(Dataset entries)
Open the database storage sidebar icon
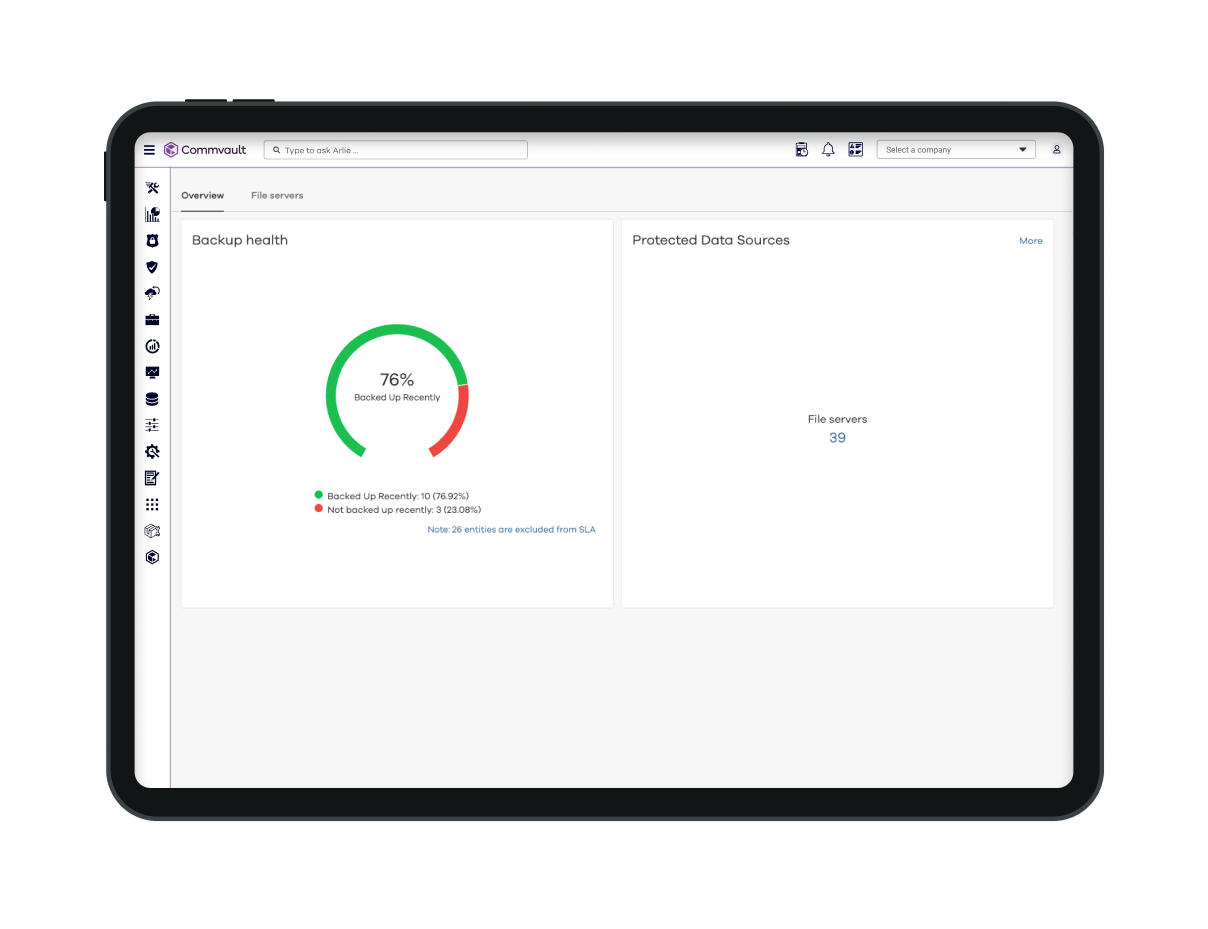Viewport: 1208px width, 929px height. [152, 399]
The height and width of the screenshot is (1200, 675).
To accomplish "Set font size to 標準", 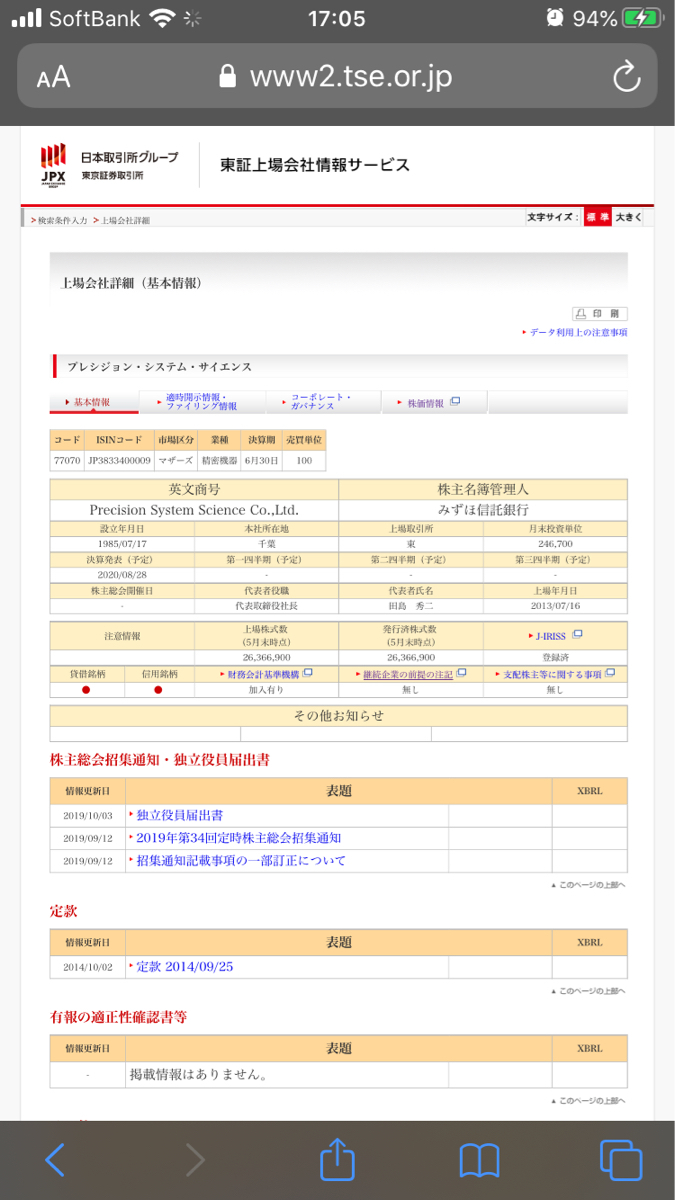I will tap(597, 217).
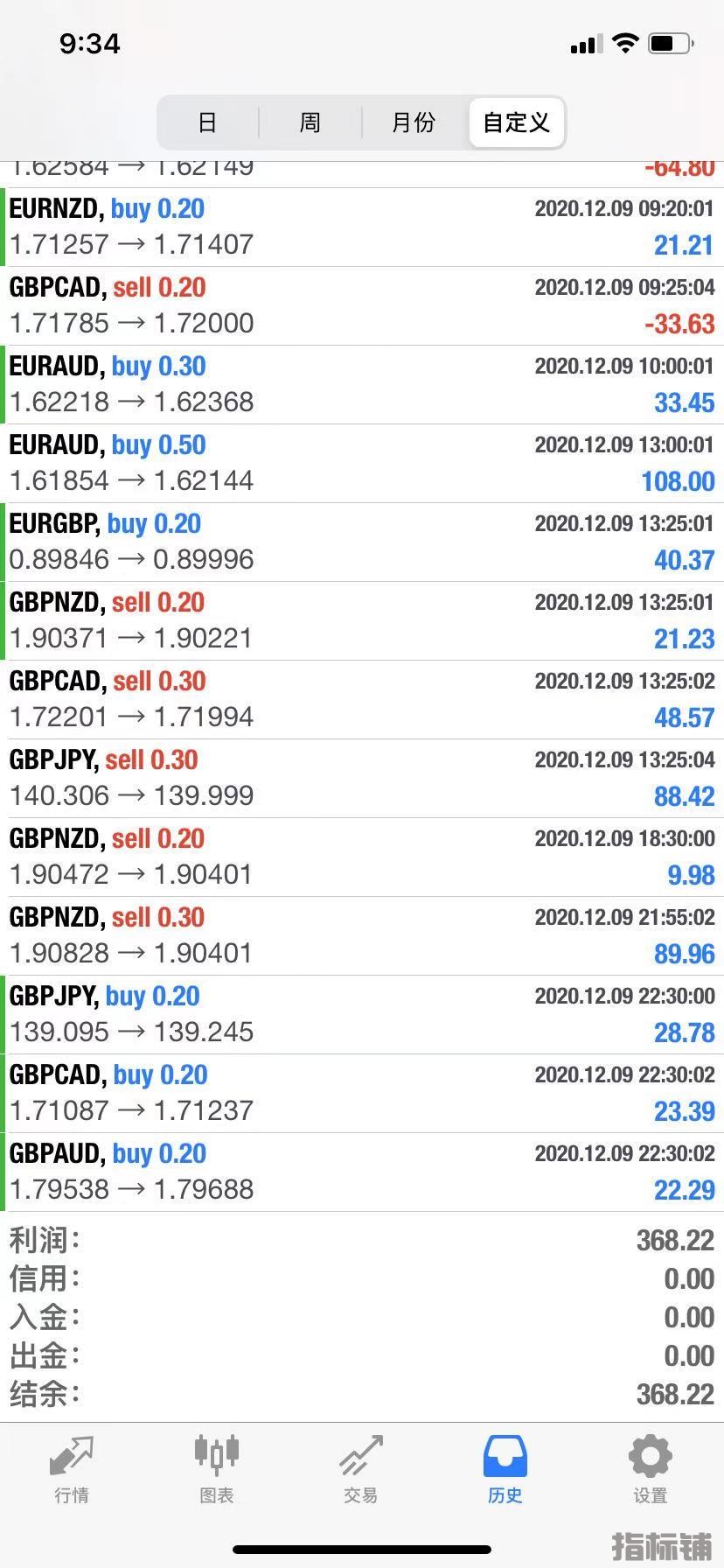Select the 月份 month segment
The image size is (724, 1568).
[x=413, y=122]
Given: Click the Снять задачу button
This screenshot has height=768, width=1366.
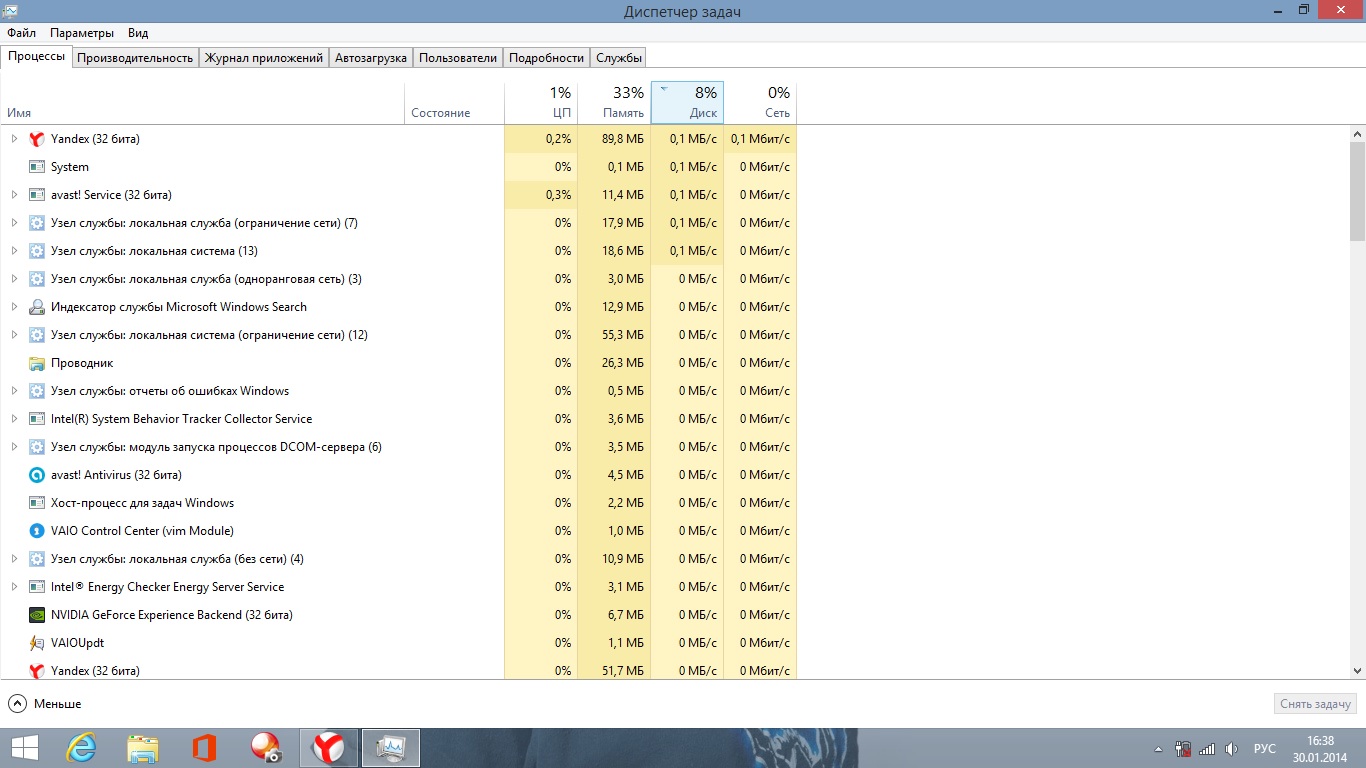Looking at the screenshot, I should click(1315, 704).
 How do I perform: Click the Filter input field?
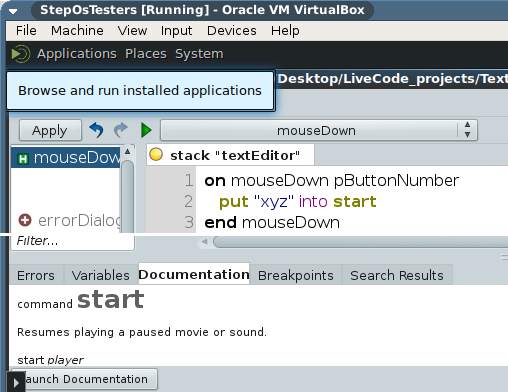tap(73, 241)
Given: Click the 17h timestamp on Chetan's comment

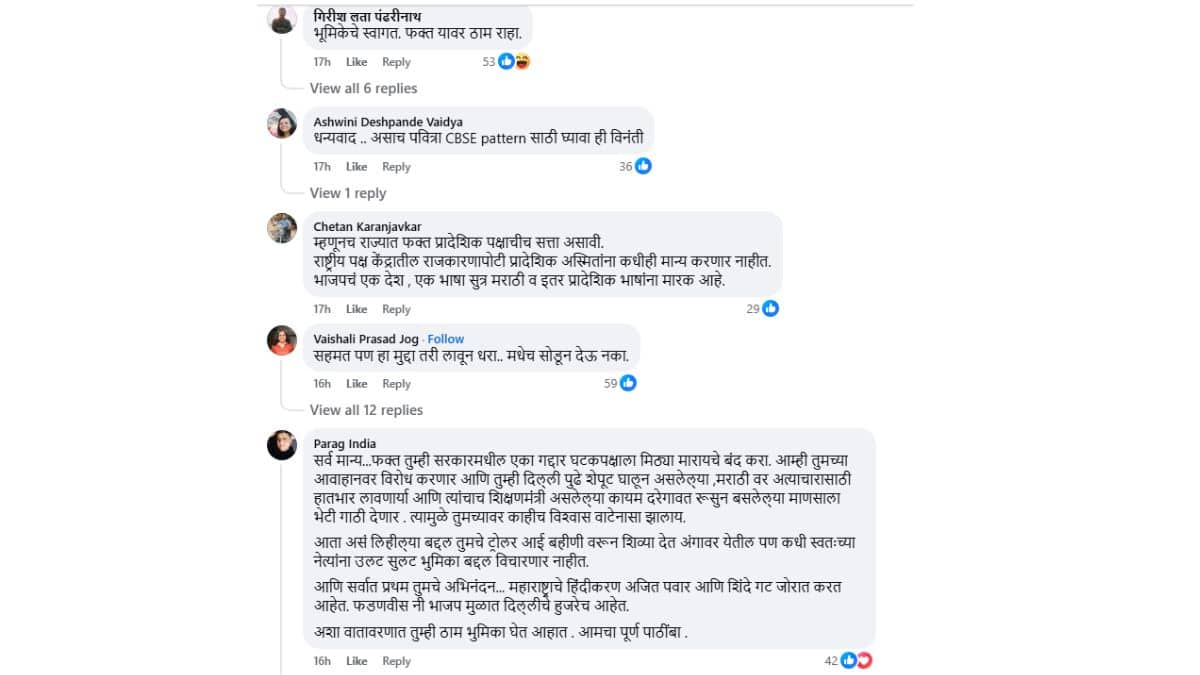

▶ [Exercise]:
Filter the entries down to the lines with the word "Given" in them.

▶ [Task output]:
Given: Click the Снять задачу button
Given: Click the 17h timestamp on Chetan's comment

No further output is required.